In the early years of the Second World War, December 1941, the Moroccan coastal city of Casablanca brings folks from all around the globe, especially Nazi-occupied Europe. Many are currently attempting to move out of Europe; a few are simply attempting to make a dollar.
Ugarte (Peter Lorre) comes to Rick’s with letters of transportation system he got by killing two German couriers. The documents enable the bearer to travel around German-controlled Europe, including Portugal, to neutral Lisbon; from Lisbon, it is not too hard to get to America. They may be virtually priceless to the refugees. Ugarte intends to make his fortune by selling them to the highest bidder, who’s due to arrive at the club after that night. Yet, before the exchange may take place, Ugarte is detained by law enforcement under the command of Captain Louis Renault (Claude Rains). Renault, a tainted Vichy official suits the Nazis.
Subsequently the reason for Rick’s cynicism reenters his life. Laszlo is a well-known Czech Resistance leader who has escaped from a Nazi concentration camp. At the time Ilsa fell in love with Rick in Paris and met, she considered her husband was killed. When she found he was living, she returned leaving Rick feeling betrayed and left Rick suddenly. After the nightclub closes, Ilsa returns to try and describe, but Rick is drunk and bitterly won’t listen.
The renowned line “Play it again, Sam,” which refers to the tune, does not really appear in the film — Ilsa says “Play it, Sam,” and afterwards, Rick orders “Play it!” Rick reminisces about his relationship with Ilsa in Paris while Sam plays the tune. Though she looks happy to be with Rick, her disposition near the ending of the time is careful because she’s learned her husband may alive. When the Nazis start to close in on Paris, she receives word that Victor is truly not dead in another part of Europe.

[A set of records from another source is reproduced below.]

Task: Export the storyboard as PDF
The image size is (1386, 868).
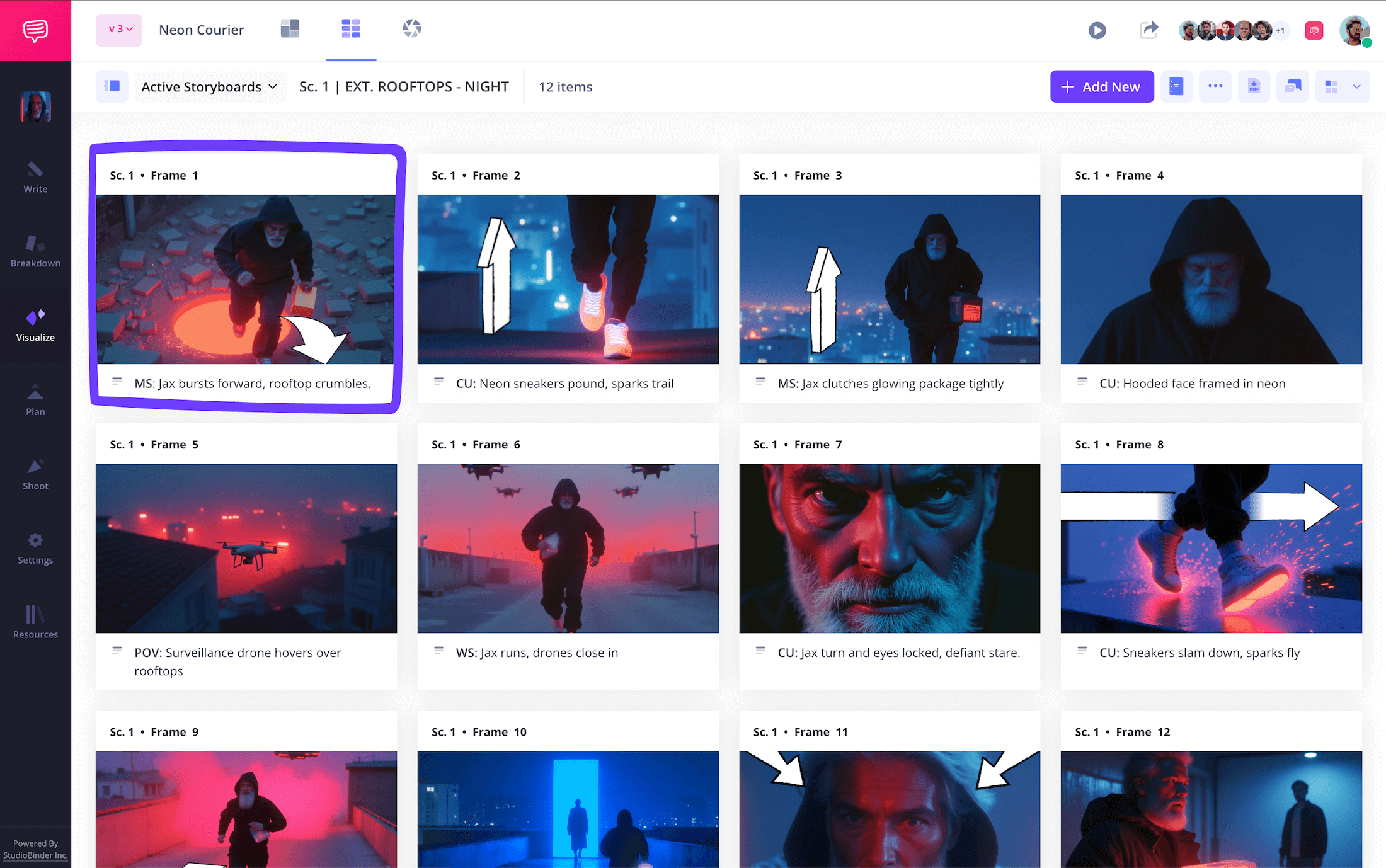Action: (1254, 86)
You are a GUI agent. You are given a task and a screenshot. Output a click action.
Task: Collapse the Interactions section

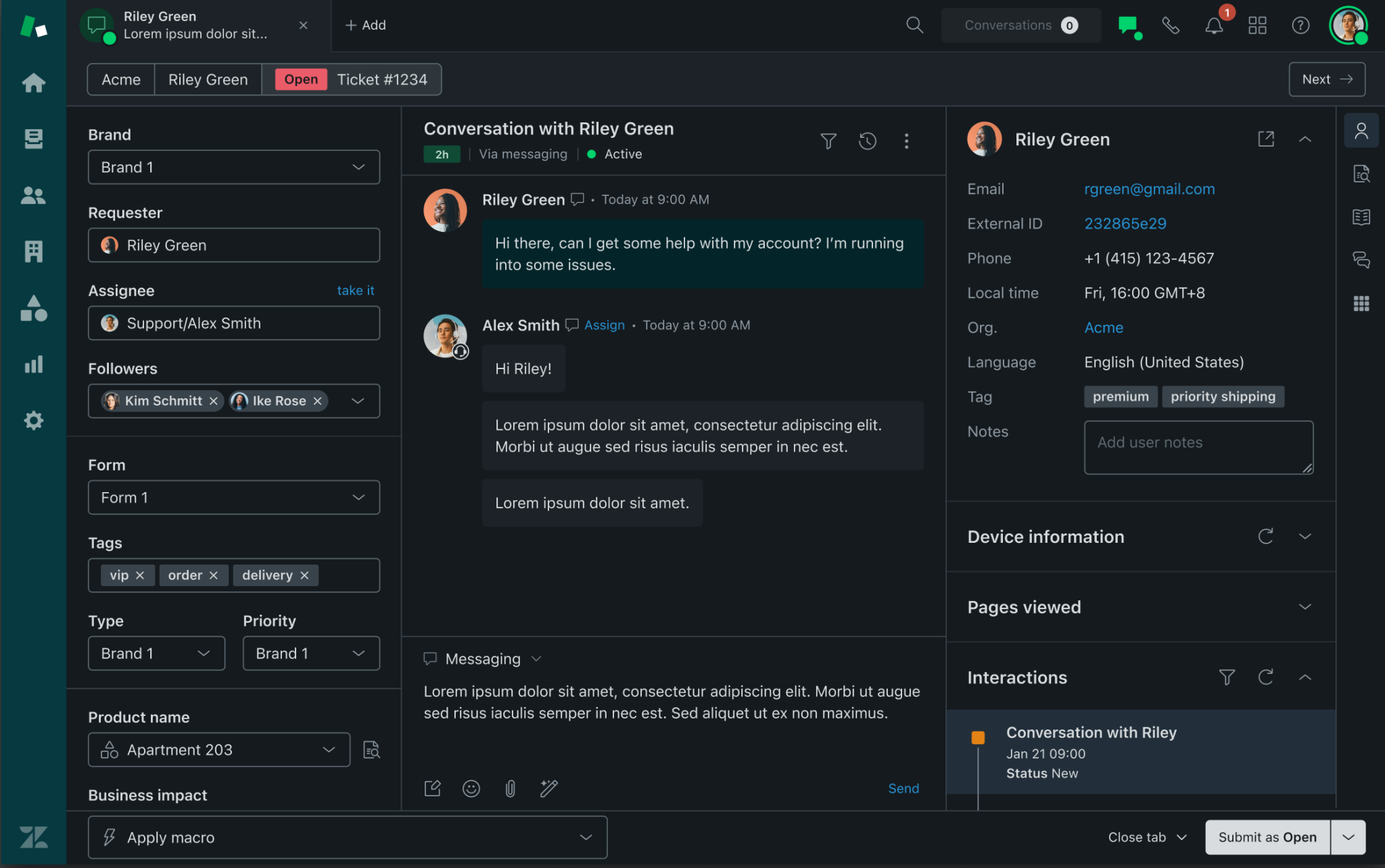(x=1305, y=677)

Rick and she were intending to take a train to escape the assault of the German Army; yet, on the stage a handwritten letter is received by Rick . She writes that she can not describe why she is leaving him but he is loved by her. Sam and Rick leave without her.
Another night, Laszlo and he, supposing that Rick has the letters, speak in private about getting them. Laszlo begins singing, alone in the beginning, then long-suppressed patriotic fervor holds everyone and the bunch joins in, drowning the Germans out. In retaliation, Strasser orders Renault to shut the nightclub.
Ilsa faces Rick in the abandoned cafe after that night. He won’t give the records to her, even when threatened with a firearm. She’s not able to shoot, admitting that he is still loved by her. Rick determines to help Laszlo, leading her to consider that she is going to stay behind when Laszlo leaves.
Laszlo is jailed on a charge that was minor. Rick convinces Laszlo, guaranteeing to set him up for a considerably more serious crime: possession of the letters of passage to be released by Renault. Yet, Rick double crosses Renault, compelling him to help in the getaway. At the last minute, Rick makes Ilsa get on the plane to Lisbon with her husband, telling her that she’d regret it if she remained: “Perhaps not today. Perhaps not tomorrow, but soon and for the remainder of your life.”
Rick shoots him when he attempts to intercede, although major Strasser drives up, tipped off by Renault. Then he urges that they both leave at Casablanca. Renault, proposing they join the Opposition, walks into the fog with Rick who says “Louis, I believe this can be the start of a lovely friendship.”